Gigs aren’t meant to start like this: “Yeah I had a big entrance planned” laughs Brian Fallon. “But I needed a cough sweet……” It turns out the hero of the hour has gone gone down with a cold and the showery weather today hasn’t helped him.

Welcome to England, as, in fairness, he notes himself.

The illness is perhaps fitting for a tour that takes in a record entitled “Painkillers” (but then again, perhaps not). Emerging last month, the 12 song opus is one of the finest singer-songwriter type records that you’ll hear this year. Updating and growing his sound, but still unmistakably Fallon, understandably most of the set is from it.

Everyone mentions Springsteen when discussing Fallon’s work, and whilst he’s always been savvy enough not to copy it’s fair to say the songs here imbibe from The Boss. Not least of which is the brilliant opener “Red Lights”, and “Rosemary” sees this flock of Crowes – there are six men on stage – in full flight.

Although the record is new, Fallon is already playing with the concept. The title track gets a mighty new arrangement here and is a real highlight, as is “Steve McQueen” with its odd mix of fragility and yet a confident chorus and “A Wonderful Life” is just, well, a wonderful song.

**The data**.
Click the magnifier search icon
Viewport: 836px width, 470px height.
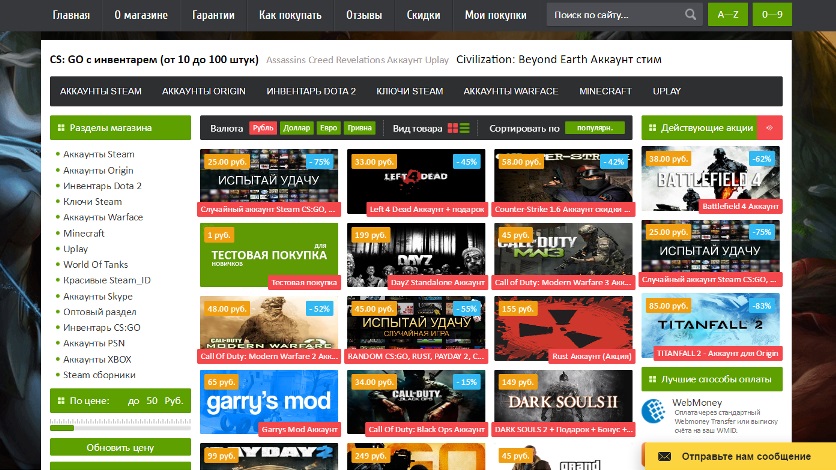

**Complete the following**.
- A) Translate this sentence from the Brian Fallon concert review above into French: "Emerging last month, the 12 song opus is one of the finest singer-songwriter type records that you’ll hear this year."
- B) Print the passage of the Brian Fallon concert review above that opens with the words containing "Gigs aren’t meant" and closes with "he notes himself.".
- C) Write the next part of the Brian Fallon concert review above, beginning right after its last sentence about "A Wonderful Life".

**Answers to the exercises**.
- A) Sorti le mois dernier, cet opus de 12 chansons est l’un des meilleurs disques d’auteur-compositeur-interprète que vous entendrez cette année.

- B)
Gigs aren’t meant to start like this: “Yeah I had a big entrance planned” laughs Brian Fallon. “But I needed a cough sweet……” It turns out the hero of the hour has gone gone down with a cold and the showery weather today hasn’t helped him.

Welcome to England, as, in fairness, he notes himself.

- C)
It’s not all stuff off the new album, as right in the middle of the night he’d proved his versatility by playing Gaslight Anthem’s “Stray Paper” up there solo. If that was the only GA cut then his other band. The Horrible Crowes, material gets a liberal airing throughout. “Sugar” and “Lady Killers” are dark and the end of the set, save for “Among Other Foolish Things” is almost entirely from that period, “Mary Ann” is quite superb, with its heavy, bluesy licks, and “Behold The Hurricane” which closes the set, does so in a slamming way.

As ever with Fallon there’s no encore. (“I’m not gonna make you clap on demand, that way we both keep our dignity”). But we shouldn’t really expect anything other from an unassuming and engaging character who earlier on the set had sung Adele to us, reckoned he would write a big hit single like “Wonderwall” if he could, and liked pop music.

He also said something else to sum his current ethos up. “People follow this band, they are open to listening to songs they don’t even know, it’s restored my faith in music.” The smile he wore throughout the set suggested he might mean it too. As a cure for a cold that might be the best medicine there is.